▸ ACTIVITY
Reproduce the retirement planning post below word for word, everything from "Hopefully, the 2000–2002" down to "meeting your goals.".

Post by Ponee Sat May 24, 2014 8:21 am

The Five Big Lies of Retirement Planning
By Rande Spiegelman
- July 24, 2013

The Five Big Lies of Retirement Planning Images?q=tbn:ANd9GcSJ0oA2TgH9-TIFjfnwZ7aG_pz44NXVxvpULwgeInb2icV5cX0-

Key Points


  • What passes for conventional wisdom when it comes to retirement planning often amounts to little more than wishful thinking.
  • Here we expose five big myths of retirement planning.
  • Helpful information for people of all ages who are planning for retirement. 


When it comes to retirement planning, there's no shortage of conventional wisdom, even if there is a shortage of actual savings. But often what passes for wisdom amounts to little more than wishful thinking. So take off those rose-colored glasses! Recognize the five big lies of retirement planning—and make sure they don't undermine your own retirement.

1. You'll only need 70%–80% of your pre-retirement income.

Work-related costs go away when you retire, and your kids are hopefully financially independent. But other expenses can take their place, such as health care (particularly if you retire before 65, the age when Medicare kicks in), increased travel and leisure, etc. And, if you refinanced your home recently for a longer term, you may still be paying off your mortgage for some time to come. The old 70–80% income rule of thumb may still work for some folks, but it's probably better to assume you'll need to replace 100% of your pre-retirement income (less whatever you were saving for retirement). Consider this: Despite roughly half of retirees finding they actually spend as much or more in the early stages of retirement than they did before they retired, only 11% of current workers expect to spend more in retirement, with nearly 60% expecting to spend less.1
 
2. When you retire, you'll be in a lower tax bracket.

Even workers in higher brackets may find that Social Security income, pensions, taxable portfolio income and retirement account distributions combine to keep them in the same or an even higher bracket in retirement. In addition, marginal tax rates are at relatively low historical levels. As recently as the 1980s, the top federal bracket was a whopping 70%! Even if your taxable income level remains the same, higher tax rates in the future could boost your tax liability. Unless you have good reason to believe you'll pay lower taxes in retirement, why not plan on the same bracket when you retire? If it turns out your tax bill is lower after all, you'll be that much better off.
 
3. You can always just keep working.

Part-time or even full-time work at something you enjoy can be a fulfilling way to generate extra retirement income and social interaction. But, that presumes both you and the job market for seniors remain healthy. The Employment Benefits Research Institute's 2013 Retirement Confidence Survey found that almost half of retirees left the workforce earlier than planned due to health problems, company downsizing and workplace closure. Hopefully, you won't be forced out of the job market prematurely, but wouldn't it be better to plan on working longer because you want to, and not because you have to?
 
4. The stock market will save you.

Hopefully, the 2000–2002 bear market and the 2008 financial meltdown did away with any notion that the stock market can do your saving for you. For long-term planning, it's smart to plan on mid-single-digit stock returns and (despite today's extraordinarily low interest rates) about half that for bonds. Also, don't assume the same return every year. Market returns (even real estate) fluctuate from year to year. Your planning should consider a range of outcomes to help assess the likelihood of meeting your goals.

▸ DATA EXCERPT
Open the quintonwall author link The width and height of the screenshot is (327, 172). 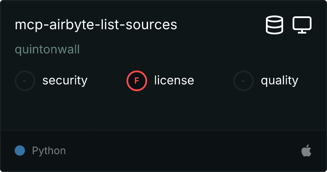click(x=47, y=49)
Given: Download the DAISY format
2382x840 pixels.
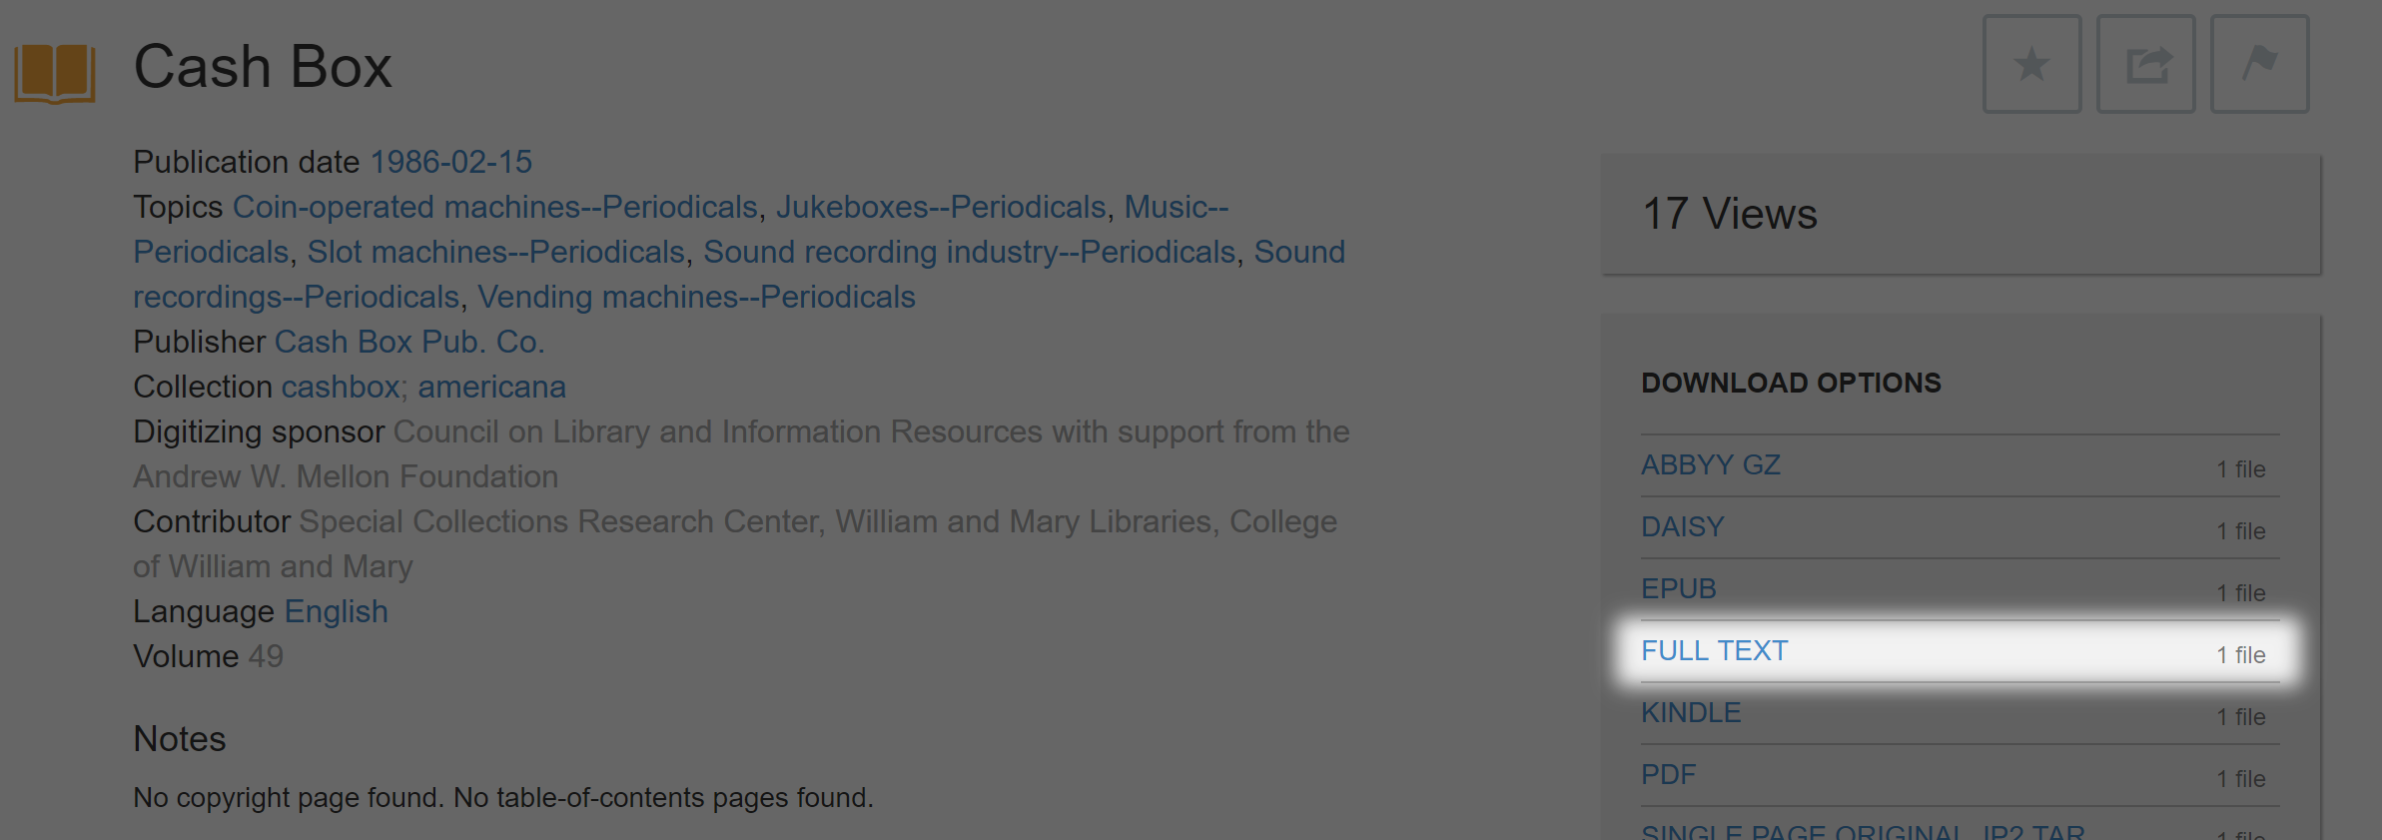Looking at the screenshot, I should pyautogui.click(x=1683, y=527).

▸ ANSWER SPACE
Hopefully, the 2000–2002 bear market and the 2008 financial meltdown did away with any notion that the stock market can do your saving for you. For long-term planning, it's smart to plan on mid-single-digit stock returns and (despite today's extraordinarily low interest rates) about half that for bonds. Also, don't assume the same return every year. Market returns (even real estate) fluctuate from year to year. Your planning should consider a range of outcomes to help assess the likelihood of meeting your goals.